Work required — The answer must be the full listing, reproduced word for word.

################

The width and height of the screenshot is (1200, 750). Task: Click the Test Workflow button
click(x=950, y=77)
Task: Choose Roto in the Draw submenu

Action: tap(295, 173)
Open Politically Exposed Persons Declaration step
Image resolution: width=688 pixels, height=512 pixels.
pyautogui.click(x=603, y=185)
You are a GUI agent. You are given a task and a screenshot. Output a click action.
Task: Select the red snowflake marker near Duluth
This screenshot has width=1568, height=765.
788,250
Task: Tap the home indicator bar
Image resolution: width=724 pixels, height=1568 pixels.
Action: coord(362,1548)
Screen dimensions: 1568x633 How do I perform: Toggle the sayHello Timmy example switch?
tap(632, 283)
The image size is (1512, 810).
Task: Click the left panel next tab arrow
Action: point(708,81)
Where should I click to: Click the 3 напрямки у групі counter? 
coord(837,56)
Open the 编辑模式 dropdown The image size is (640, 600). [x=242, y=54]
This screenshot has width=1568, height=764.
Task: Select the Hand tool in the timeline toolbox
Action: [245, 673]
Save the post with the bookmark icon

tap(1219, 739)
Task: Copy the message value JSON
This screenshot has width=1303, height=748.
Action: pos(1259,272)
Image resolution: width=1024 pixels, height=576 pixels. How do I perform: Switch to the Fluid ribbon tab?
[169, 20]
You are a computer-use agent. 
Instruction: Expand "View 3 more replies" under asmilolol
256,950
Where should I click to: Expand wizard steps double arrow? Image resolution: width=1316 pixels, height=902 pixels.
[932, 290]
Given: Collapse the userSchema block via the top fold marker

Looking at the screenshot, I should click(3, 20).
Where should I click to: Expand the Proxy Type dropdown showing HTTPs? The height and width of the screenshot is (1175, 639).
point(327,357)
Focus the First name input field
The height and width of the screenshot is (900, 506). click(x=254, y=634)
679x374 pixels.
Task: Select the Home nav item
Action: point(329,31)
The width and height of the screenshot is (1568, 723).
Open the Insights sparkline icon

################

Output below —
The width and height of the screenshot is (1200, 750). Task: Click the Test Workflow button
click(x=950, y=77)
Task: Choose Roto in the Draw submenu

Action: tap(295, 173)
Open Politically Exposed Persons Declaration step
Image resolution: width=688 pixels, height=512 pixels.
pyautogui.click(x=603, y=185)
You are a GUI agent. You are given a task and a screenshot. Output a click action.
Task: Select the red snowflake marker near Duluth
This screenshot has width=1568, height=765.
788,250
Task: Tap the home indicator bar
Image resolution: width=724 pixels, height=1568 pixels.
Action: coord(362,1548)
Screen dimensions: 1568x633 How do I perform: Toggle the sayHello Timmy example switch?
tap(632, 283)
The image size is (1512, 810).
Task: Click the left panel next tab arrow
Action: point(708,81)
Where should I click to: Click the 3 напрямки у групі counter? 
coord(837,56)
Open the 编辑模式 dropdown The image size is (640, 600). [x=242, y=54]
This screenshot has width=1568, height=764.
Task: Select the Hand tool in the timeline toolbox
Action: [245, 673]
Save the post with the bookmark icon

tap(1219, 739)
Task: Copy the message value JSON
This screenshot has width=1303, height=748.
Action: pos(1259,272)
Image resolution: width=1024 pixels, height=576 pixels. How do I perform: Switch to the Fluid ribbon tab?
[169, 20]
You are a computer-use agent. 
Instruction: Expand "View 3 more replies" under asmilolol
256,950
Where should I click to: Expand wizard steps double arrow? Image resolution: width=1316 pixels, height=902 pixels.
[932, 290]
Given: Collapse the userSchema block via the top fold marker

Looking at the screenshot, I should click(3, 20).
Where should I click to: Expand the Proxy Type dropdown showing HTTPs? The height and width of the screenshot is (1175, 639).
point(327,357)
Focus the First name input field
The height and width of the screenshot is (900, 506). click(x=254, y=634)
679x374 pixels.
Task: Select the Home nav item
Action: point(329,31)
The width and height of the screenshot is (1568, 723).
Open the Insights sparkline icon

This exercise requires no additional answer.